### Problem description
Using the records below, find every line that includes "computer" and copy it.

Segment Start: Record extracts

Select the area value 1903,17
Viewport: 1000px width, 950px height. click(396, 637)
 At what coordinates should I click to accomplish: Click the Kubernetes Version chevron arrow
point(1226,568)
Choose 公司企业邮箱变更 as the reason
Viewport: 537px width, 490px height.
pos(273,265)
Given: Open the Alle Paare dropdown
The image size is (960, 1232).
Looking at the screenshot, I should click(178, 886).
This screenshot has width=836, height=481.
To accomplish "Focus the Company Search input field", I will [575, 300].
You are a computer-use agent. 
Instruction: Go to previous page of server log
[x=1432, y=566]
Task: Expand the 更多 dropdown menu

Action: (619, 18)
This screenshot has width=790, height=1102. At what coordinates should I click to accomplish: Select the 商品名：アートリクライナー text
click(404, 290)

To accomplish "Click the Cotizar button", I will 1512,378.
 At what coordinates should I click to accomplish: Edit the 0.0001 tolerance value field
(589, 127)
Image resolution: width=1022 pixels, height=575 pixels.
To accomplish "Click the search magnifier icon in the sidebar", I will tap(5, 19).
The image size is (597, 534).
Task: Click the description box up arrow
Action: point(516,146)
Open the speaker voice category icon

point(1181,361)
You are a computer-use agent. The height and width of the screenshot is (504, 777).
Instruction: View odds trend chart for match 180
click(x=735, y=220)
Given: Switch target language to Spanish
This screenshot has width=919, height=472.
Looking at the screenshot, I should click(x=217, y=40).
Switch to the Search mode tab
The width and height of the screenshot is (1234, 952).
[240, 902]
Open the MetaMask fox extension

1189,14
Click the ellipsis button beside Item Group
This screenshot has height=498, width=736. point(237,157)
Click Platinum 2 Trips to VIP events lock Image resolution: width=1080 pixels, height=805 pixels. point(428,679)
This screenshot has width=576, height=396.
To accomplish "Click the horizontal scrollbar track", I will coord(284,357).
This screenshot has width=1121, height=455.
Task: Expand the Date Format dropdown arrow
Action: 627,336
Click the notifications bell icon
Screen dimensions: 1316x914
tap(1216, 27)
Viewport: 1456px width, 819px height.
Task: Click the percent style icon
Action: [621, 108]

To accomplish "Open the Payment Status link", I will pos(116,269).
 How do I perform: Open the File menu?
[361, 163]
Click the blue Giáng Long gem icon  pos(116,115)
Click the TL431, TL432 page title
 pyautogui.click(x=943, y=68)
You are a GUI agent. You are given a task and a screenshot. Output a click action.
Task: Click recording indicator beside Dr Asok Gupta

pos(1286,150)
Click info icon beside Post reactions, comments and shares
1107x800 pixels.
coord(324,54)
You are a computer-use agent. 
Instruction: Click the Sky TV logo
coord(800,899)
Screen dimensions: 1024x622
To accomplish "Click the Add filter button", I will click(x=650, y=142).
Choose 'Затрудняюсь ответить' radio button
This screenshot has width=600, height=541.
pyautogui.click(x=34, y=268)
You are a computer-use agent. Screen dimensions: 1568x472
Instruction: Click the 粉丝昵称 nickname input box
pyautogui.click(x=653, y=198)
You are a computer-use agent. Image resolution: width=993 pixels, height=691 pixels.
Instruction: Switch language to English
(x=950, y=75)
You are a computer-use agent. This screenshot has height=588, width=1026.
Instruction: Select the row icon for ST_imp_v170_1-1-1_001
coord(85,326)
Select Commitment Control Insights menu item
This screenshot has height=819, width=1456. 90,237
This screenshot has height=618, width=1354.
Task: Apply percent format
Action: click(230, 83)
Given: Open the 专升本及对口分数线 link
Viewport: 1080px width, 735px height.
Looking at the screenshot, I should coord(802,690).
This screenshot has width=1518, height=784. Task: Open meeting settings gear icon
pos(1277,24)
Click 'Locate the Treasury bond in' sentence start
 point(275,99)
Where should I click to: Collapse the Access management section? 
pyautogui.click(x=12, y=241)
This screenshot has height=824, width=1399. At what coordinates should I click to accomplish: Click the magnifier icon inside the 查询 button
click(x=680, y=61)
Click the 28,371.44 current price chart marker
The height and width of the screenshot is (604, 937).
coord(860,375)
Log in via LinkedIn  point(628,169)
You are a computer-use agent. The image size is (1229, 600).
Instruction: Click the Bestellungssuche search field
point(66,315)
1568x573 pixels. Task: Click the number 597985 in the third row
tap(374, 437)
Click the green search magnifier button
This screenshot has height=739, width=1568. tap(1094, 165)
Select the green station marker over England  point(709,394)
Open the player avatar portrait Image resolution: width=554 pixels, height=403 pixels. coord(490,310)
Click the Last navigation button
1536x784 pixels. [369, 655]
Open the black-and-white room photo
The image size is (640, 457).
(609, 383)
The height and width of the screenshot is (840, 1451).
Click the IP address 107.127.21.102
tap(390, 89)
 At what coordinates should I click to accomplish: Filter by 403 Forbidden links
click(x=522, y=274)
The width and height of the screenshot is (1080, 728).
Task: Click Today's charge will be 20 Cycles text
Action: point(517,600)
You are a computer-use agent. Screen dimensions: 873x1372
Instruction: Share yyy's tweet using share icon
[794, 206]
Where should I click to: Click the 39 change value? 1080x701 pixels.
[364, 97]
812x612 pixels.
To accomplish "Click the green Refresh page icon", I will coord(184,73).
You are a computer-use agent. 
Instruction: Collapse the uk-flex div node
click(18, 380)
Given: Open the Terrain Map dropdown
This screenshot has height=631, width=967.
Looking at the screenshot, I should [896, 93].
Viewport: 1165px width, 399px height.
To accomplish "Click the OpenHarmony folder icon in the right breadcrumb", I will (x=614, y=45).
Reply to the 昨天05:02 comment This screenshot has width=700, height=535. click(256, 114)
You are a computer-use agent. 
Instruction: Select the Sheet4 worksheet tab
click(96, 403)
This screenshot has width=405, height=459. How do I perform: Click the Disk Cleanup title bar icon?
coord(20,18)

Segment End: Record extracts

### Output
You are a computer-use agent. 
You are a computer-use agent. The height and width of the screenshot is (504, 777).
You are a computer-use agent. 
You are a computer-use agent. Screen dimensions: 1568x472
You are a computer-use agent. Image resolution: width=993 pixels, height=691 pixels.
You are a computer-use agent. This screenshot has height=588, width=1026.
You are a computer-use agent. The image size is (1229, 600).
You are a computer-use agent. Screen dimensions: 873x1372
You are a computer-use agent. 
You are a computer-use agent. 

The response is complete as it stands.